Can you recast everything from the line containing "Image resolution: width=640" down to the end of the lines as a numbered list, leaving out blank lines and any pictures?

-- start of Record set --

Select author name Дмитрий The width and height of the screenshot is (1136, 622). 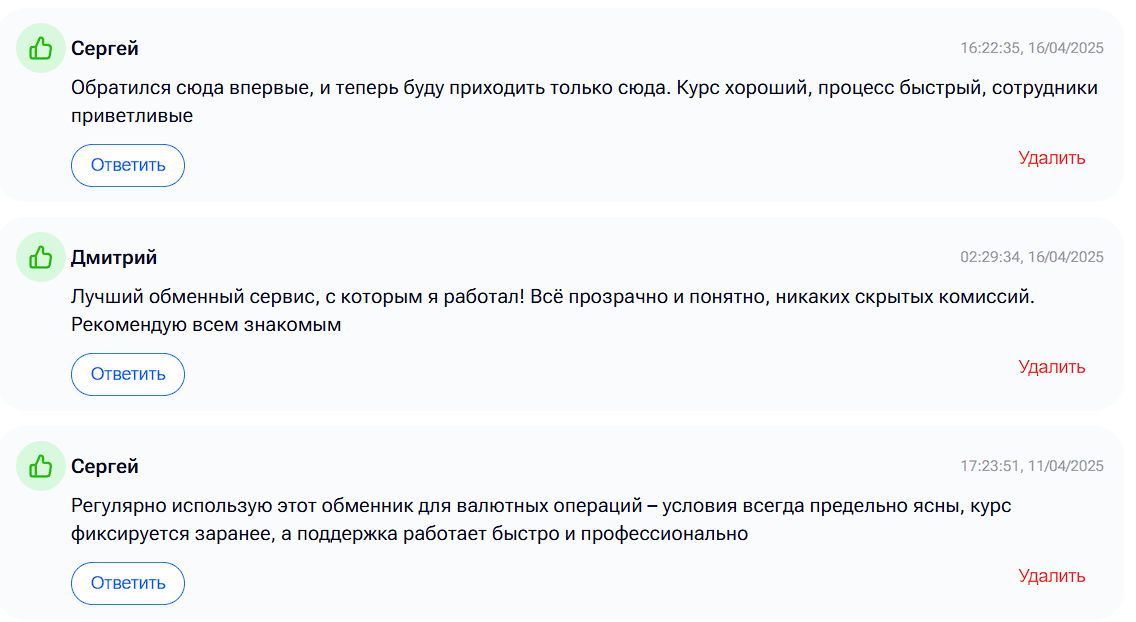click(x=114, y=258)
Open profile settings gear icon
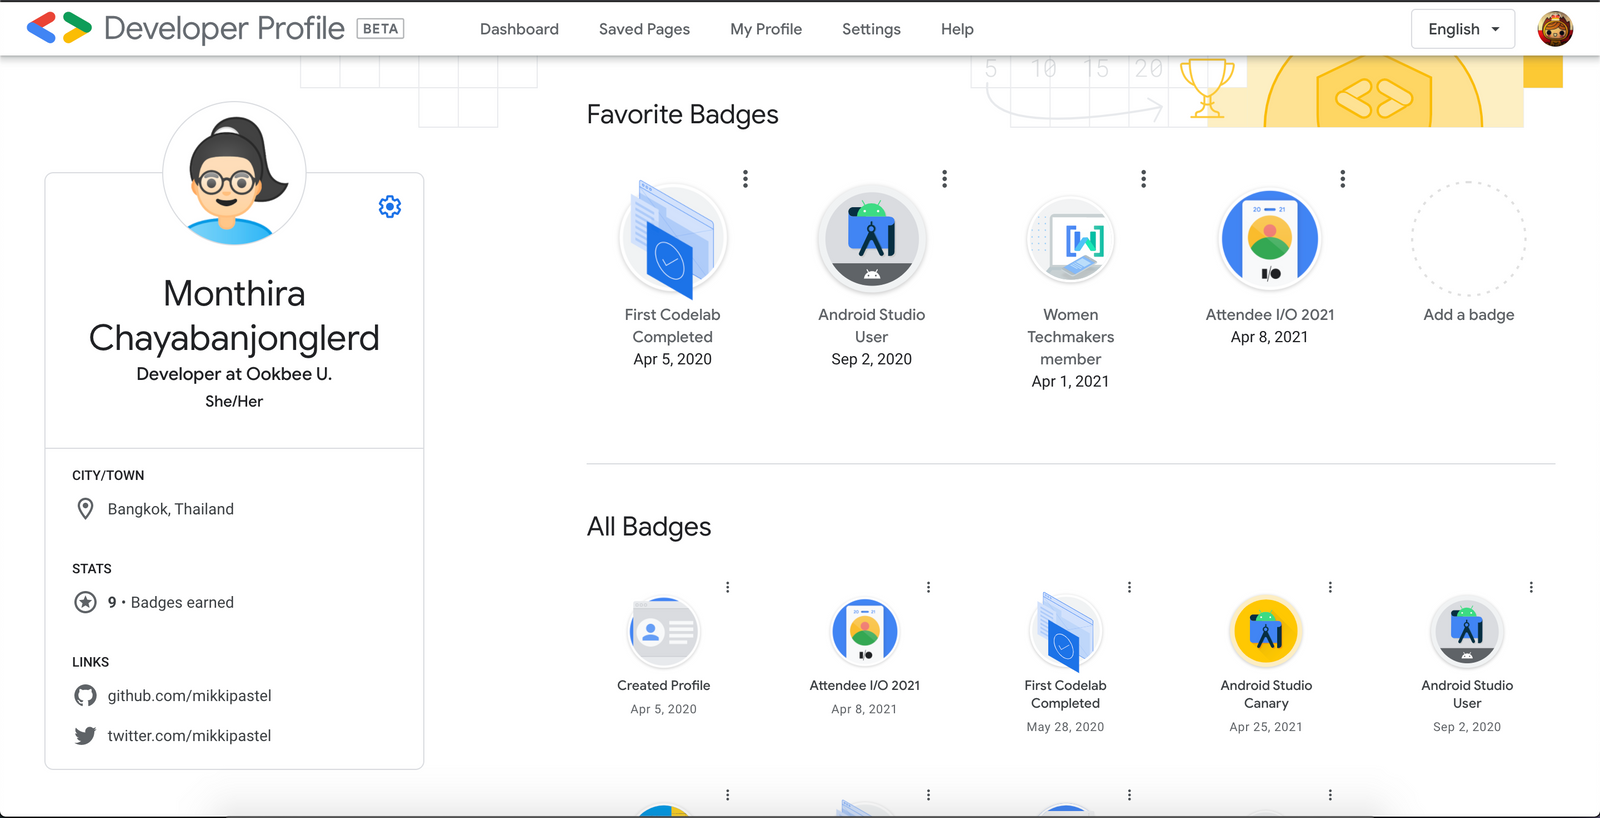This screenshot has width=1600, height=818. coord(390,207)
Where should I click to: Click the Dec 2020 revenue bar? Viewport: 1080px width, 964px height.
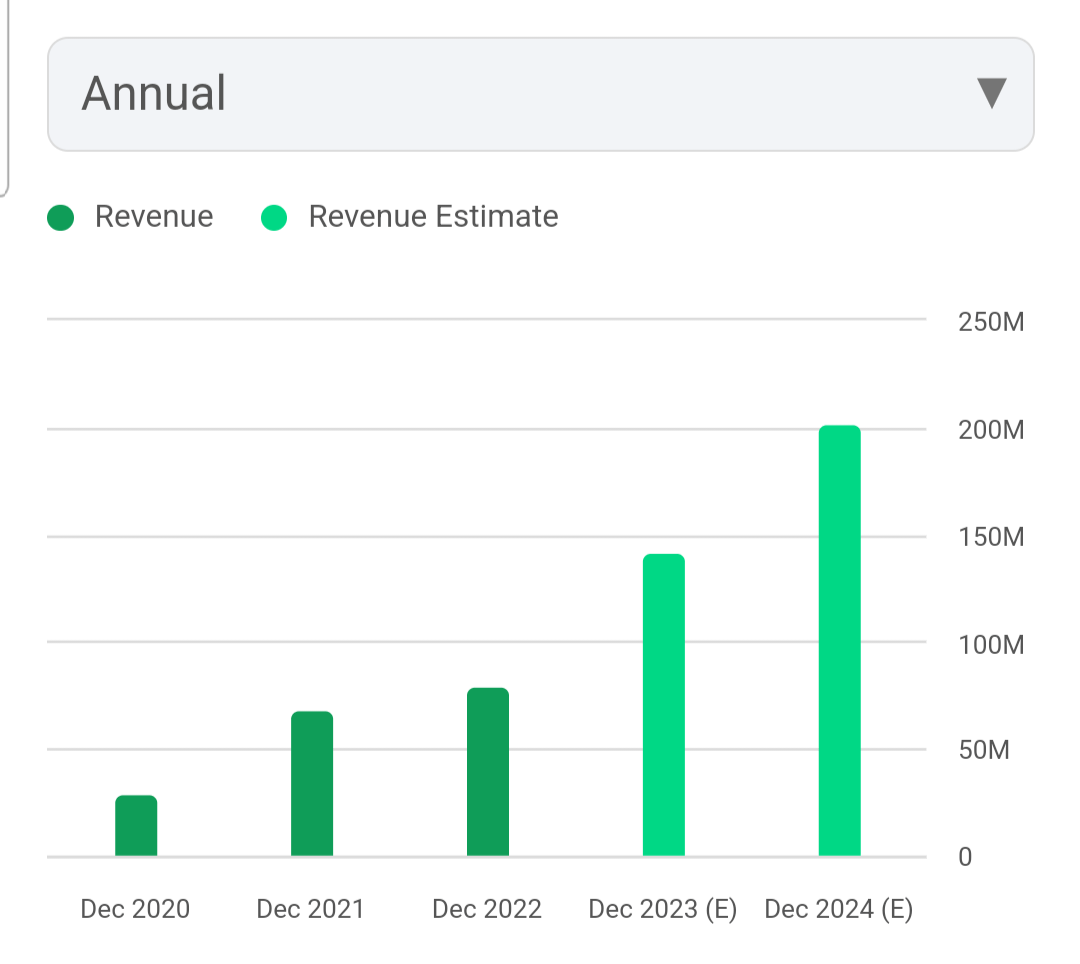pos(136,825)
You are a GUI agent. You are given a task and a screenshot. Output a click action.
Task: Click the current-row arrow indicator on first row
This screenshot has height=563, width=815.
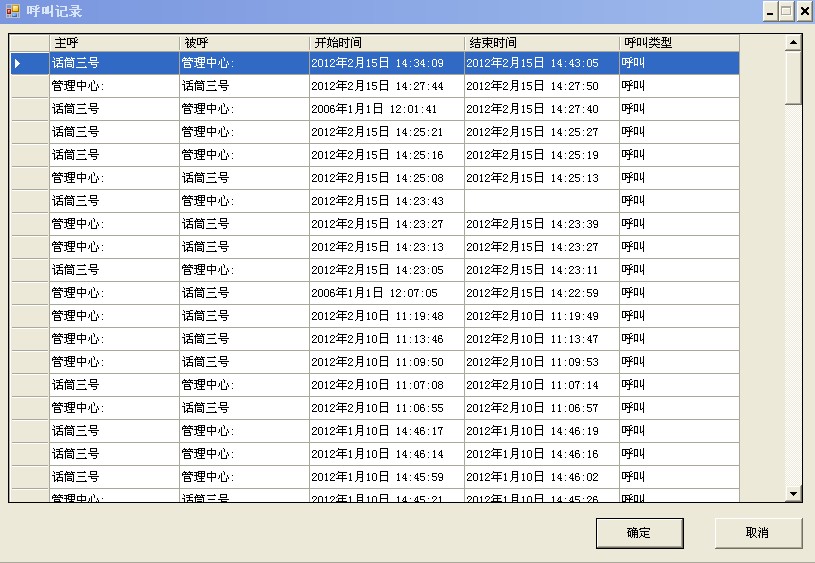click(x=18, y=63)
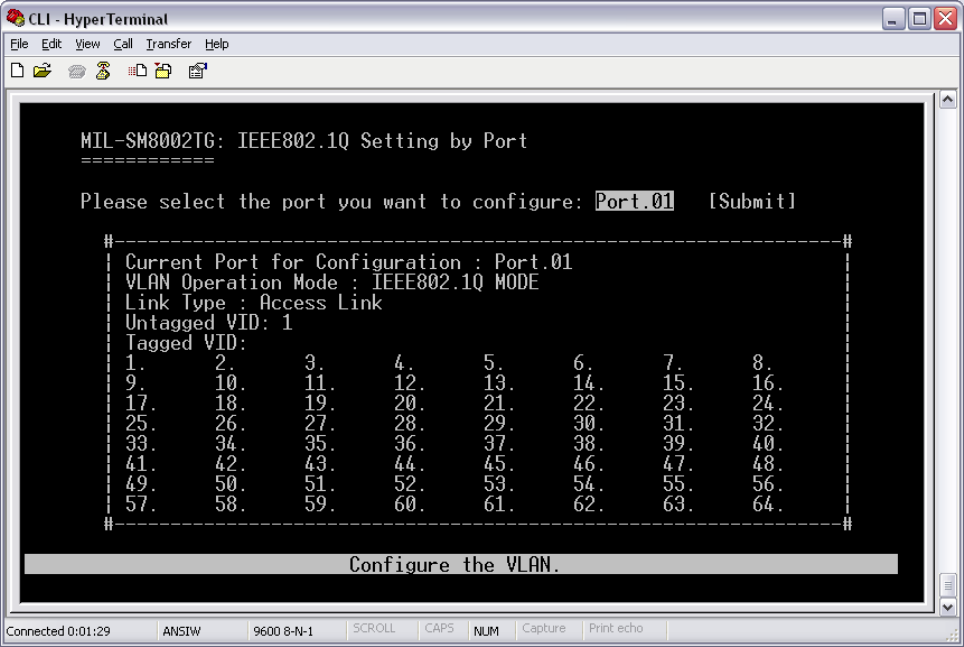Viewport: 964px width, 647px height.
Task: Click the vertical scrollbar up arrow
Action: (x=950, y=97)
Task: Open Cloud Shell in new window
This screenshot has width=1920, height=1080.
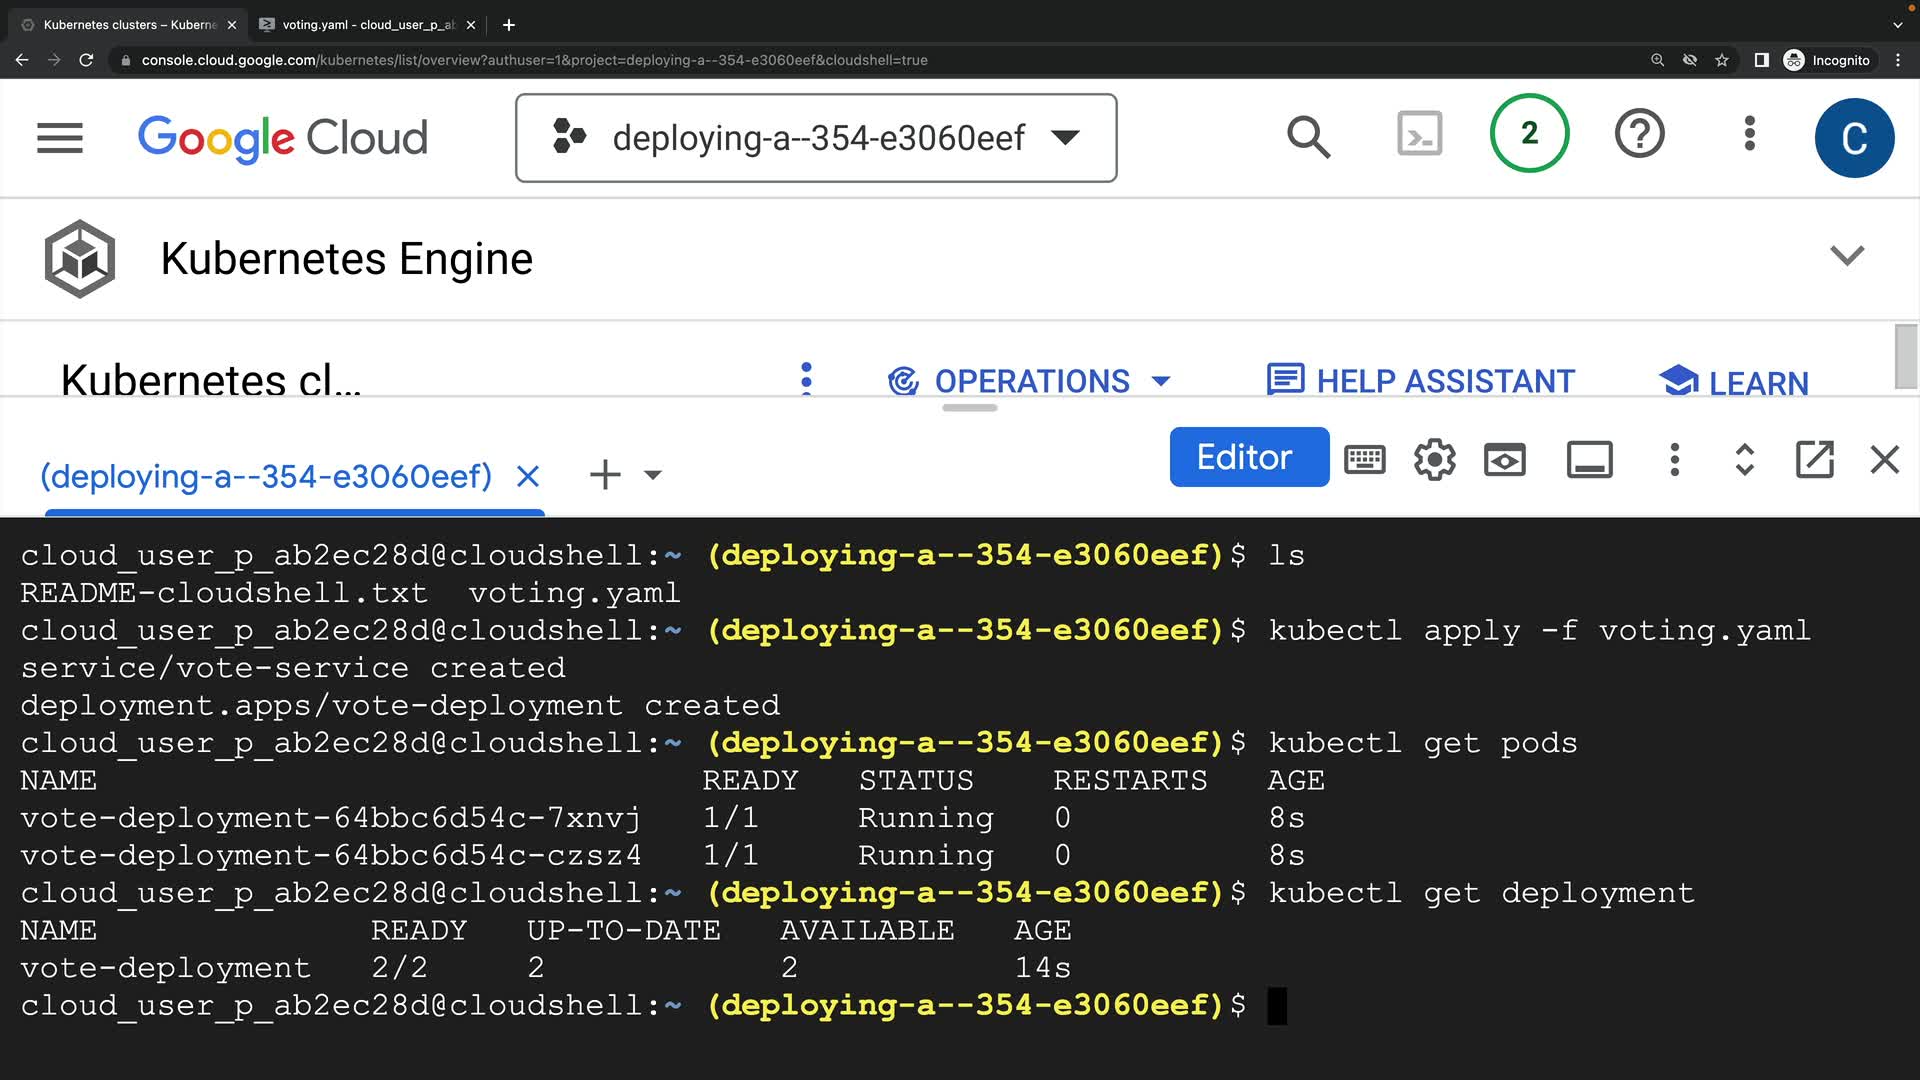Action: pyautogui.click(x=1814, y=460)
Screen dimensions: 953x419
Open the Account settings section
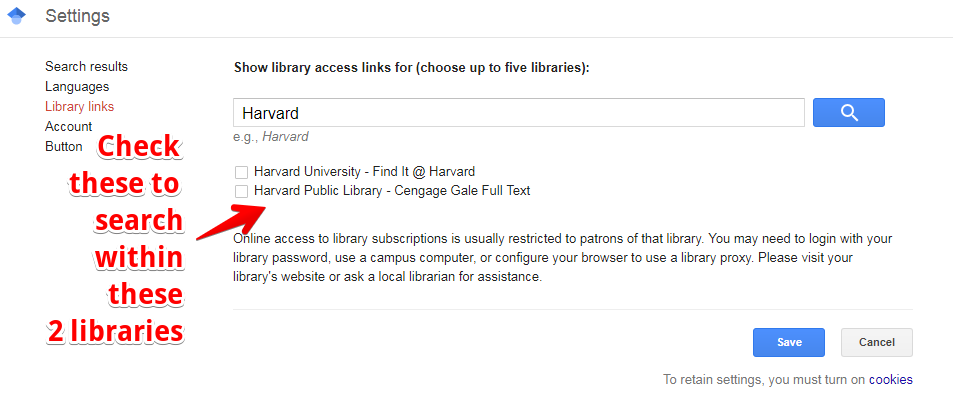click(x=69, y=126)
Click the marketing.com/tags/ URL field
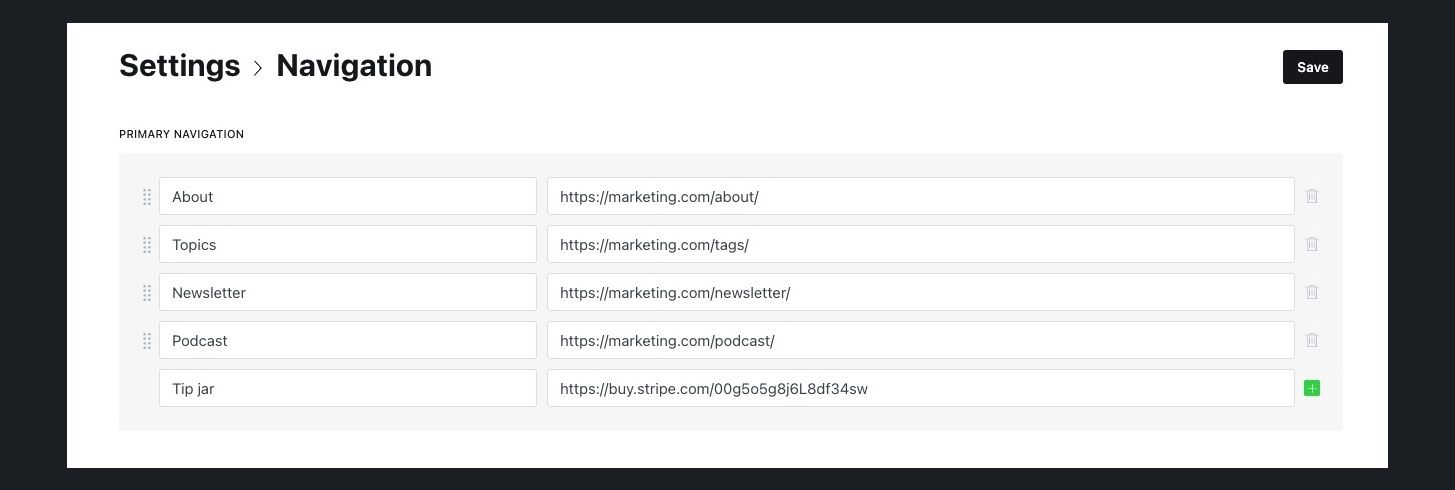This screenshot has height=490, width=1455. pos(920,244)
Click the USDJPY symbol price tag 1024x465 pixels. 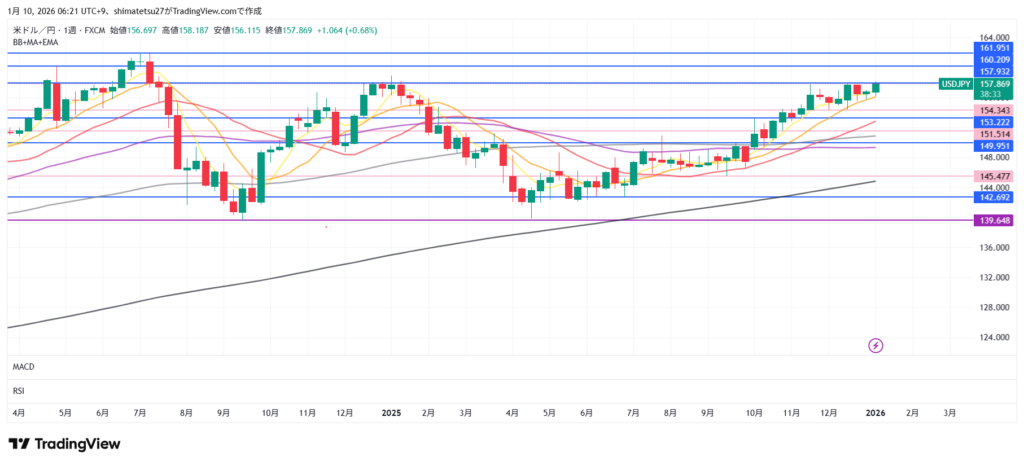[x=956, y=84]
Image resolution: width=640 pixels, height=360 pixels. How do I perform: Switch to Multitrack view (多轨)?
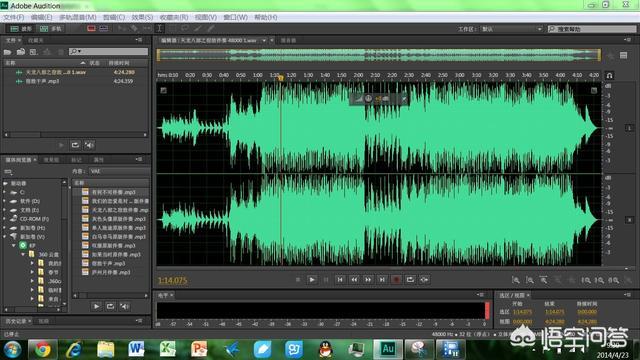pos(51,29)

-- end of Record set --

### [The reply]
1. Image resolution: width=640 pixels, height=360 pixels. How do I perform: Switch to Multitrack view (多轨)?
2. pos(51,29)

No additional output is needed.